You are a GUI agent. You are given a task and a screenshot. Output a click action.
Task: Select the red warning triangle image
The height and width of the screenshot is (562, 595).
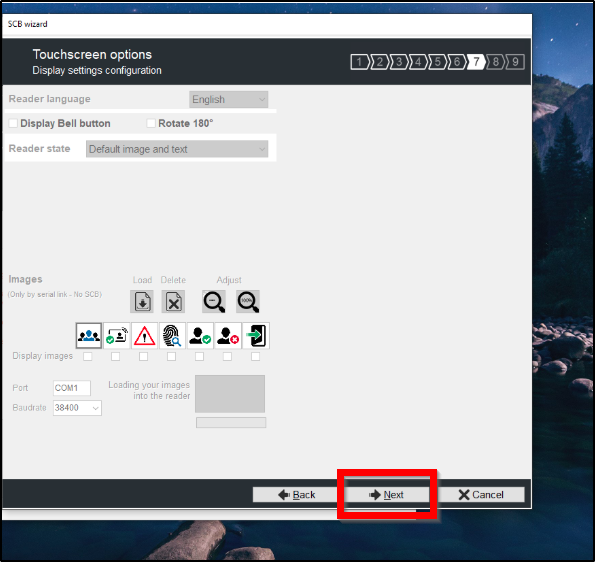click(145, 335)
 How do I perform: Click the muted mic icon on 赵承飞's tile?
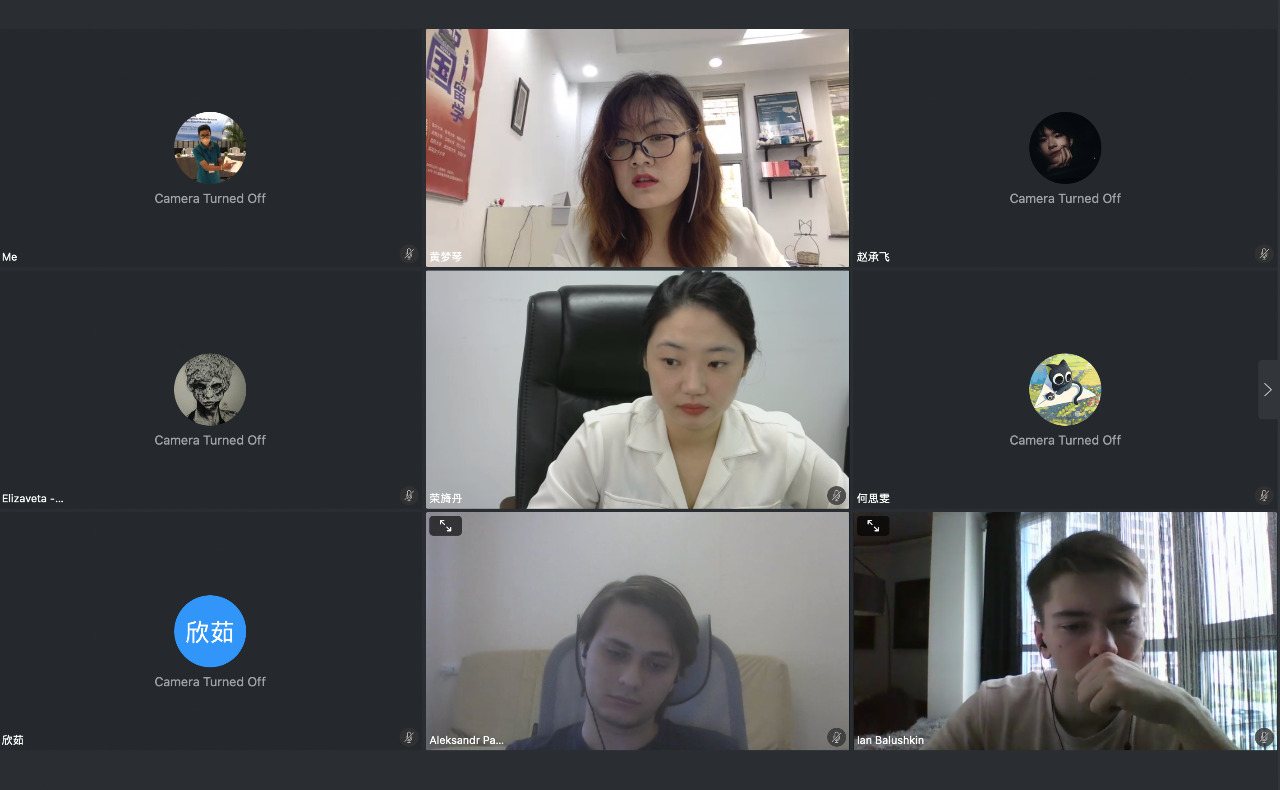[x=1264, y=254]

---

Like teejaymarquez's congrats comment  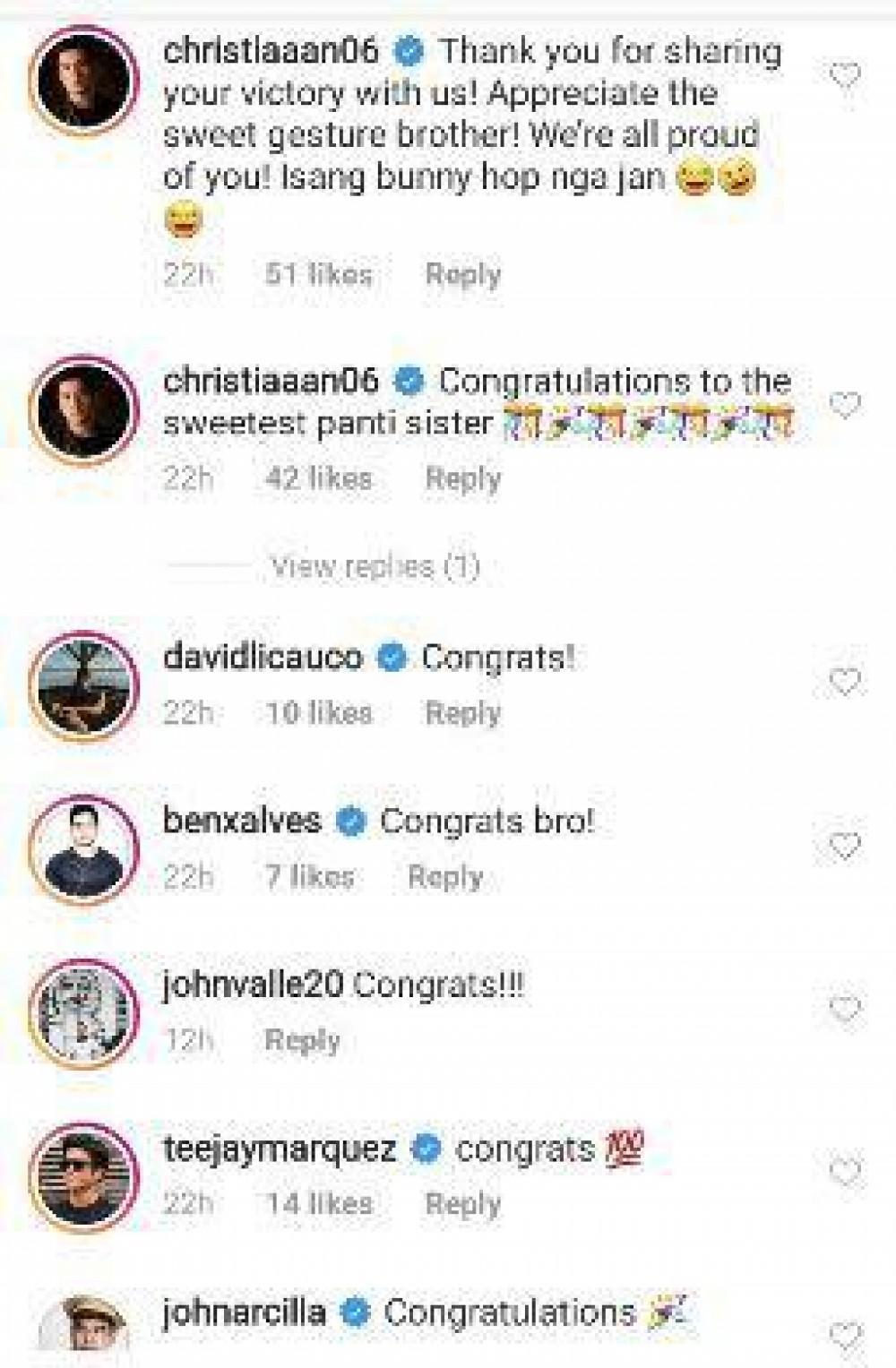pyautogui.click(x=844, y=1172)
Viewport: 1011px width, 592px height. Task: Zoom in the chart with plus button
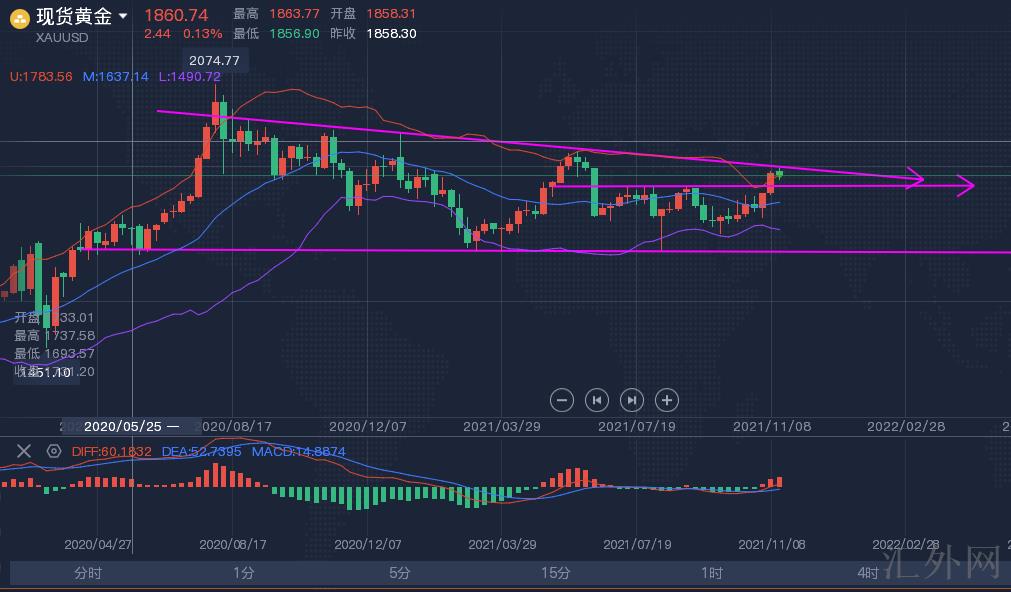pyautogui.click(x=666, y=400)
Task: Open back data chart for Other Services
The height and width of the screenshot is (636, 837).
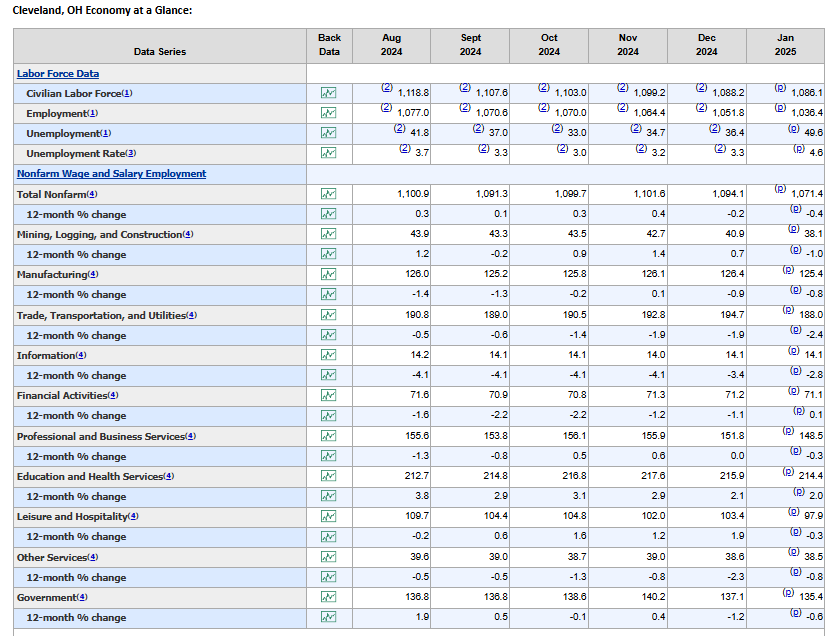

---

▶ [TASK DETAILS]
Copy exactly the lines of the listing above between the one holding "Viewport: 1011px width, 592px" and the one holding "The height and width of the screenshot is (636, 837).", inclusive; omit all pictures.

▶ [RESULT FOR THIS TASK]
Viewport: 1011px width, 592px height. Task: Zoom in the chart with plus button
pyautogui.click(x=666, y=400)
Task: Open back data chart for Other Services
The height and width of the screenshot is (636, 837).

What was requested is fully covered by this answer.